_TO DO_
Your task is to reproduce exactly the lines from the line with "Image resolution: width=1204 pixels, height=987" through the end of the records below.

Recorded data
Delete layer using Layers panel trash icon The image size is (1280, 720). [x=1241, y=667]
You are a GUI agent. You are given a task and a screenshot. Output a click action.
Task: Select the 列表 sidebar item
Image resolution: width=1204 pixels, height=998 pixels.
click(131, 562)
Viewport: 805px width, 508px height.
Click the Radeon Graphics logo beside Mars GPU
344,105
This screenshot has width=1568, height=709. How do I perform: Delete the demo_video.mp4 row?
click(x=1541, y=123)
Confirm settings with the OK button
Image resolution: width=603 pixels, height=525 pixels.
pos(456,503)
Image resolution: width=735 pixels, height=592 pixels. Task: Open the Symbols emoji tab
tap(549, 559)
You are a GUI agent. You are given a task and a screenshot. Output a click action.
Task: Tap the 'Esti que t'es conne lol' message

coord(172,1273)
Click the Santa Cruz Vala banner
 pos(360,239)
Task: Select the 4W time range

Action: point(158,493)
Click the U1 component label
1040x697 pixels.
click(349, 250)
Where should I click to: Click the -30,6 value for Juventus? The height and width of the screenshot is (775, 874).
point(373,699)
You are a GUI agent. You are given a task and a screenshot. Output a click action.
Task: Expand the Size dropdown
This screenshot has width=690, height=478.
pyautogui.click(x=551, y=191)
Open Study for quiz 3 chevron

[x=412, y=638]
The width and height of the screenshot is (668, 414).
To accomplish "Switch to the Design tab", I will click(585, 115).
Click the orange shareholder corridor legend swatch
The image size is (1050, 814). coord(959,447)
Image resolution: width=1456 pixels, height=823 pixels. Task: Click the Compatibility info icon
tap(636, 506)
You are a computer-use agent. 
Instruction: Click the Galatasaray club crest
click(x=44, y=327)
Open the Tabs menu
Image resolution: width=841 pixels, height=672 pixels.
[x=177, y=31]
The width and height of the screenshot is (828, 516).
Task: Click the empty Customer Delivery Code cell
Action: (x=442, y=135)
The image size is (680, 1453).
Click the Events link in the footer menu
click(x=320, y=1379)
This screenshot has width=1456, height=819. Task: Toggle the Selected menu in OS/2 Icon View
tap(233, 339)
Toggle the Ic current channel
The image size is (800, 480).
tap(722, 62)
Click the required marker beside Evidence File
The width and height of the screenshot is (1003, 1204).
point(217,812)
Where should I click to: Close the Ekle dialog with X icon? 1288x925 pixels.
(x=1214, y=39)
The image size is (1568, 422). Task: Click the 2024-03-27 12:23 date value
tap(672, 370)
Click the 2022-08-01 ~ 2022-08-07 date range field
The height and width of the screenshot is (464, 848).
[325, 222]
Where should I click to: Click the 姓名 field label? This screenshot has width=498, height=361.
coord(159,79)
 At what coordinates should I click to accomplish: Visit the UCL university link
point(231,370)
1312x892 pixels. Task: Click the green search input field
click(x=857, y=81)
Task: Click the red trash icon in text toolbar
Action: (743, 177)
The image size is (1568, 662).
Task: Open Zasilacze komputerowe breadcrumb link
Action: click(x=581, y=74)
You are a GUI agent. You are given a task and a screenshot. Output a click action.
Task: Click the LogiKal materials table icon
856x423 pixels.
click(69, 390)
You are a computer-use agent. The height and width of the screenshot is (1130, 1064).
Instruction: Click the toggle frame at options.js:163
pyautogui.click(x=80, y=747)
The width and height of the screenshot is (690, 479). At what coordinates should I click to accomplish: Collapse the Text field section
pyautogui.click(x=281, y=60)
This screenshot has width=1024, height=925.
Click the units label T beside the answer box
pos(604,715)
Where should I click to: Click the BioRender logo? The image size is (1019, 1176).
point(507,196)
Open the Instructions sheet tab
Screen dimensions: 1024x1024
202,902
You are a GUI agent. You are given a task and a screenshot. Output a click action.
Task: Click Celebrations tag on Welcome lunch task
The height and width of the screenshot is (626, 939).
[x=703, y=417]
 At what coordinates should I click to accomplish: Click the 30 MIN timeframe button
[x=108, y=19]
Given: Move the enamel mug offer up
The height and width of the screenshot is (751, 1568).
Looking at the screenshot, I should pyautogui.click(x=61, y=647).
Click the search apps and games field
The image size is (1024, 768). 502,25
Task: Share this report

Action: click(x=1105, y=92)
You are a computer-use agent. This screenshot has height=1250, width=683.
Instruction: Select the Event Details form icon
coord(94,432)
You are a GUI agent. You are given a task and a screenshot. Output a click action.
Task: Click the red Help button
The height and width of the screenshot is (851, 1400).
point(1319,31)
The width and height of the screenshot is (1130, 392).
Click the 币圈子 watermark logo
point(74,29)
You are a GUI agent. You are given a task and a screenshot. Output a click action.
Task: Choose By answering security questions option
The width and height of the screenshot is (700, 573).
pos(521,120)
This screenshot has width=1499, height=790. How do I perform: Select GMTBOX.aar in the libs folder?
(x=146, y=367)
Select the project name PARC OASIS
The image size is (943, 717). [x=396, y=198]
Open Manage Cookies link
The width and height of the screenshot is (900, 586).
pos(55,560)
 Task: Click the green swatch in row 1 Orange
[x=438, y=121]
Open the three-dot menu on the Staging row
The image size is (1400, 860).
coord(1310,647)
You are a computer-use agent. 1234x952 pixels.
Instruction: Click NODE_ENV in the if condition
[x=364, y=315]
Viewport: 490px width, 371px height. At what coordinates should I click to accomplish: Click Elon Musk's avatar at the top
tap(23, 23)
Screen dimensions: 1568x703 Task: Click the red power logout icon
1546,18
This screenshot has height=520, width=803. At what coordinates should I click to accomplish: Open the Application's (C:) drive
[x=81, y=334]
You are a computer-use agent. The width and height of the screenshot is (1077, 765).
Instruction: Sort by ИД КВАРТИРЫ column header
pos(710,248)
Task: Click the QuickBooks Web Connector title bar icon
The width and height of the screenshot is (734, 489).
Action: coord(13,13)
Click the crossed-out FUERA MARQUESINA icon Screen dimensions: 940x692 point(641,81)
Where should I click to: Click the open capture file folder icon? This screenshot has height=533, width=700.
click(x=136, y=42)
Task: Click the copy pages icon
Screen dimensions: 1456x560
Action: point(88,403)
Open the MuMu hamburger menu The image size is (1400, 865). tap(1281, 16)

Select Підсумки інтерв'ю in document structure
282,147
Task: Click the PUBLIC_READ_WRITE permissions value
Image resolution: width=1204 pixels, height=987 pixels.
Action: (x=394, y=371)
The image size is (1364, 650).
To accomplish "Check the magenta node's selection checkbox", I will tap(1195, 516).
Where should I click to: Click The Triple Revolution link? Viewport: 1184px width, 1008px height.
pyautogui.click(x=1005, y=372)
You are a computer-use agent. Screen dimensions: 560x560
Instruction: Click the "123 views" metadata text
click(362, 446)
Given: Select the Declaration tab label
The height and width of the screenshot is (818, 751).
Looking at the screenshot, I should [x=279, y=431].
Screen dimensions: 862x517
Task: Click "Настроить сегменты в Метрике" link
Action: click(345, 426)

_RESPONSE TO THIS EXERCISE_
Image resolution: width=1204 pixels, height=987 pixels.
Action: (x=394, y=371)
The image size is (1364, 650).
To accomplish "Check the magenta node's selection checkbox", I will tap(1195, 516).
Where should I click to: Click The Triple Revolution link? Viewport: 1184px width, 1008px height.
pyautogui.click(x=1005, y=372)
You are a computer-use agent. Screen dimensions: 560x560
Instruction: Click the "123 views" metadata text
click(362, 446)
Given: Select the Declaration tab label
The height and width of the screenshot is (818, 751).
Looking at the screenshot, I should [x=279, y=431].
Screen dimensions: 862x517
Task: Click "Настроить сегменты в Метрике" link
Action: click(345, 426)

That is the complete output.